Elle s’imagina qu’elle en était arrivée au dernier point de la maladie, qu’on l’avait entourée d’oreillers dans un grand fauteuil placé près de la fenêtre, et qu’elle contemplait une dernière fois les rayons du soleil. Autour d’elle était une table chargée de médicaments, une bible, des fleurs, et Robert désolé, qui venait recevoir sa bénédiction. Dans cette bénédiction, elle le sermonnait longtemps, plus longtemps qu’il n’est permis aux malades, et ce château en Espagne lui souriait beaucoup. Avec de pareilles fantaisies en tête, miss Audley ne s’occupait guère de sa belle-mère, et six heures sonnaient au moment où Robert avait enfin reçu sa bénédiction.

« Grand Dieu ! s’écria-t-elle tout à coup, déjà six heures passées et je ne suis pas encore habillée ! Voulez-vous rentrer, milady ? »

La demi-heure sonna dans la coupole du toit pendant qu’Alicia parlait.

« Tout à l’heure, je me suis habillée avant de descendre, comme vous voyez. »

Alicia s’éloigna, mais la femme de sir Michaël demeura dans le parterre : elle attendait ces nouvelles si lentes à venir.

Il était presque nuit. Les ténèbres commençaient à envelopper la terre. Au-dessus des prairies flottait une vapeur grise, et un étranger qui aurait aperçu le château d’Audley en ce moment, se serait imaginé que le château se dressait au bord de la mer. Sous l’arche, les ombres du soir se condensaient et semblaient attendre une occasion de se glisser insensiblement dans le parterre ; il faisait déjà sombre et l’on distinguait à peine, de l’autre côté, ce coin de ciel bleu où brillait déjà l’étoile du soir. Il n’y avait personne dans le parterre, excepté cette malheureuse coupable, qui parcourait le sentier, écoutant si elle n’entendrait pas venir le terrible messager. Enfin un bruit retentit dans l’avenue qui conduisait à l’arche. Était-ce un bruit de pas ? Le sens de l’ouïe, dont les forces étaient doublées chez elle par l’agitation, lui révéla que ce bruit venait de quelqu’un qui marchait, non d’un pas traînard comme celui des paysans à souliers ferrés, mais d’un pas ferme et vif comme celui d’un gentleman.

Ce bruit glaça le sang dans les veines de milady. Il lui fut impossible d’attendre ; elle ne put se contenir ; tout son empire sur elle-même disparut en ce moment, et elle courut vers l’arche.

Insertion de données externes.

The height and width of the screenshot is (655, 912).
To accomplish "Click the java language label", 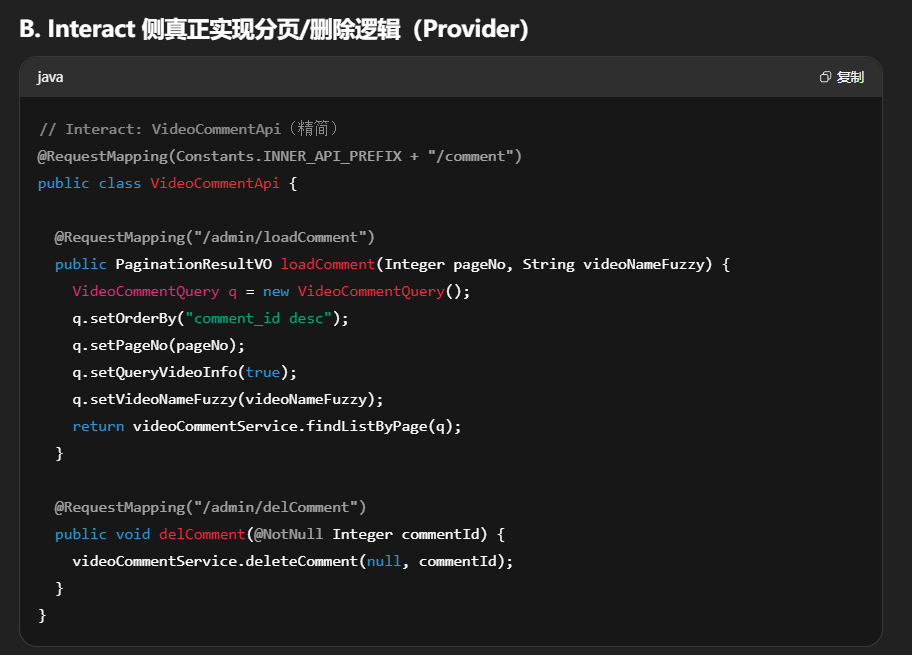I will point(50,77).
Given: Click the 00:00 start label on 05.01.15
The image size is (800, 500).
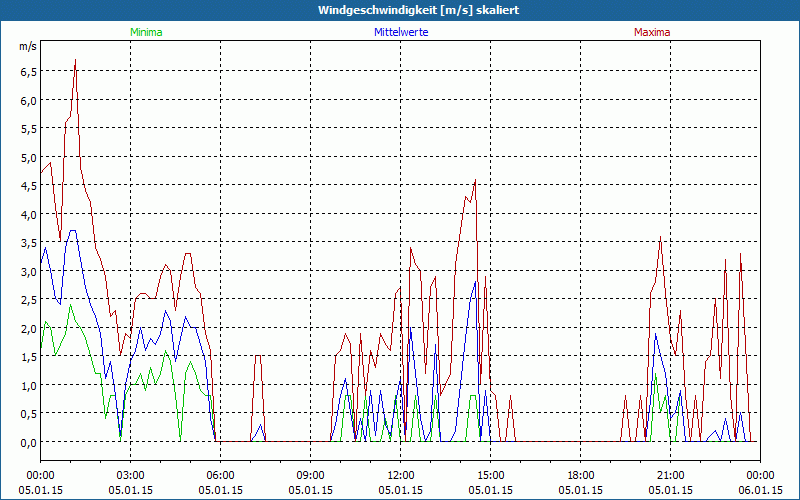Looking at the screenshot, I should pyautogui.click(x=40, y=476).
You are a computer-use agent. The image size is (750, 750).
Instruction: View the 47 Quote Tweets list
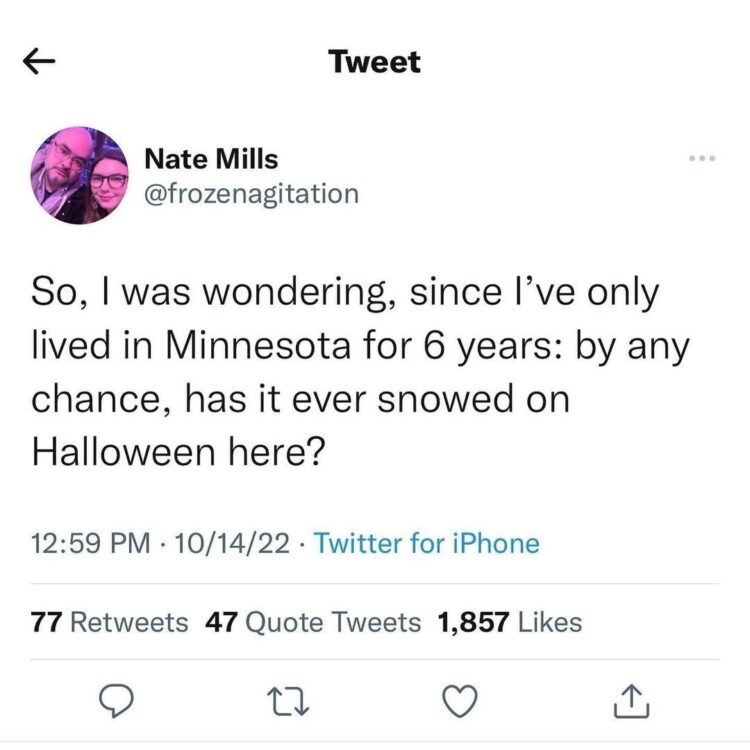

Elle s’arrêta dans l’ombre, car l’étranger était à quelques pas d’elle. Elle le vit à travers l’obscurité, ô Dieu ! et son cœur cessa de battre, sa tête s’égara. Elle ne poussa aucun cri de surprise, aucune exclamation de terreur, elle chancela et s’appuya contre l’arche recouverte de lierre. Elle attendit ainsi le nouveau venu sans le quitter des yeux.

À mesure qu’il approchait, ses jambes se dérobèrent sous elle et elle tomba à genoux sur la terre ; elle ne s’évanouit pas, elle garda même toute sa connaissance. Ainsi agenouillée dans l’angle du mur, on aurait dit qu’elle ne demandait plus rien qu’à se creuser une tombe à l’abri de l’édifice en briques, et à mourir.

« Milady !… s’écria Robert, car le nouveau venu, c’était lui, lui dont la chambre avait été fermée à double tour dans l’auberge du Château, dix-sept heures auparavant ; qu’avez-vous ?… reprit-il d’un ton étrange où perçait la contrainte ; relevez-vous et laissez-moi vous conduire à la maison. »

Il l’aida à se relever et elle lui obéit avec soumission. Il prit son bras et la guida à travers le parterre, vers le vestibule qui était éclairé. Elle frissonnait comme jamais Robert n’avait vu femme frissonner, mais elle n’essayait pas de lui résister.